# [Work required]
Could you give these rows again with every "agent" swapped for "assistant", leaving everything else unchanged and omitting the pictures?

# [Input material]
__________

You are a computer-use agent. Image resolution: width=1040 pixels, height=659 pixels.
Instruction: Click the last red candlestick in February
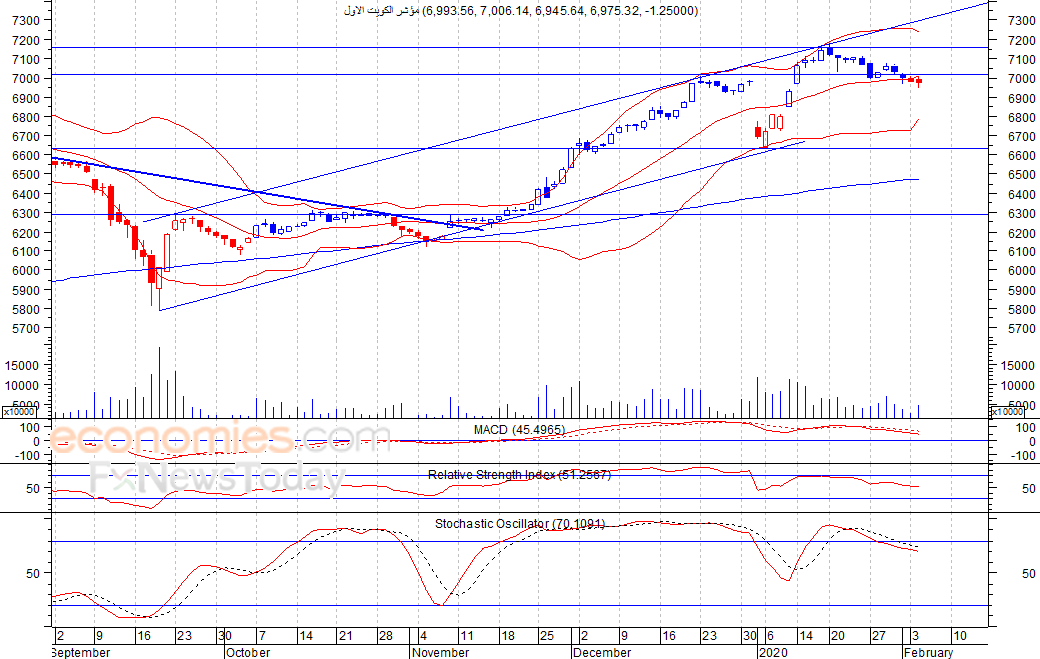coord(919,81)
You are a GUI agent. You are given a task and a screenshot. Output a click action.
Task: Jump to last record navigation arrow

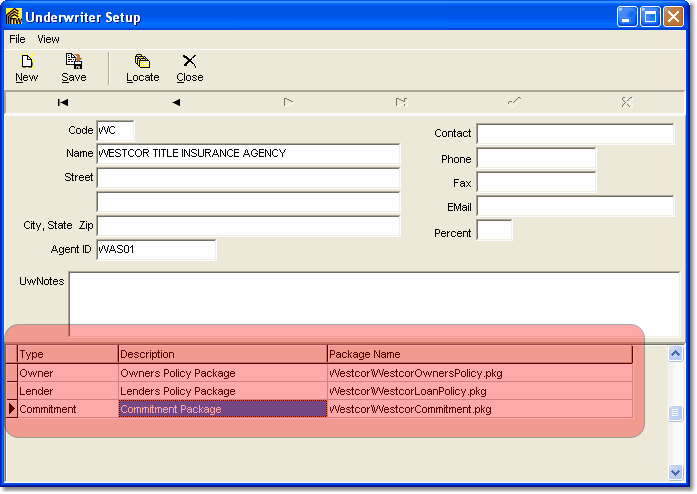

__________

# [Full solution]
You are a computer-use assistant. Image resolution: width=1040 pixels, height=659 pixels.
Instruction: Click the last red candlestick in February
coord(919,81)
You are a GUI assistant. You are given a task and a screenshot. Output a click action.
Task: Jump to last record navigation arrow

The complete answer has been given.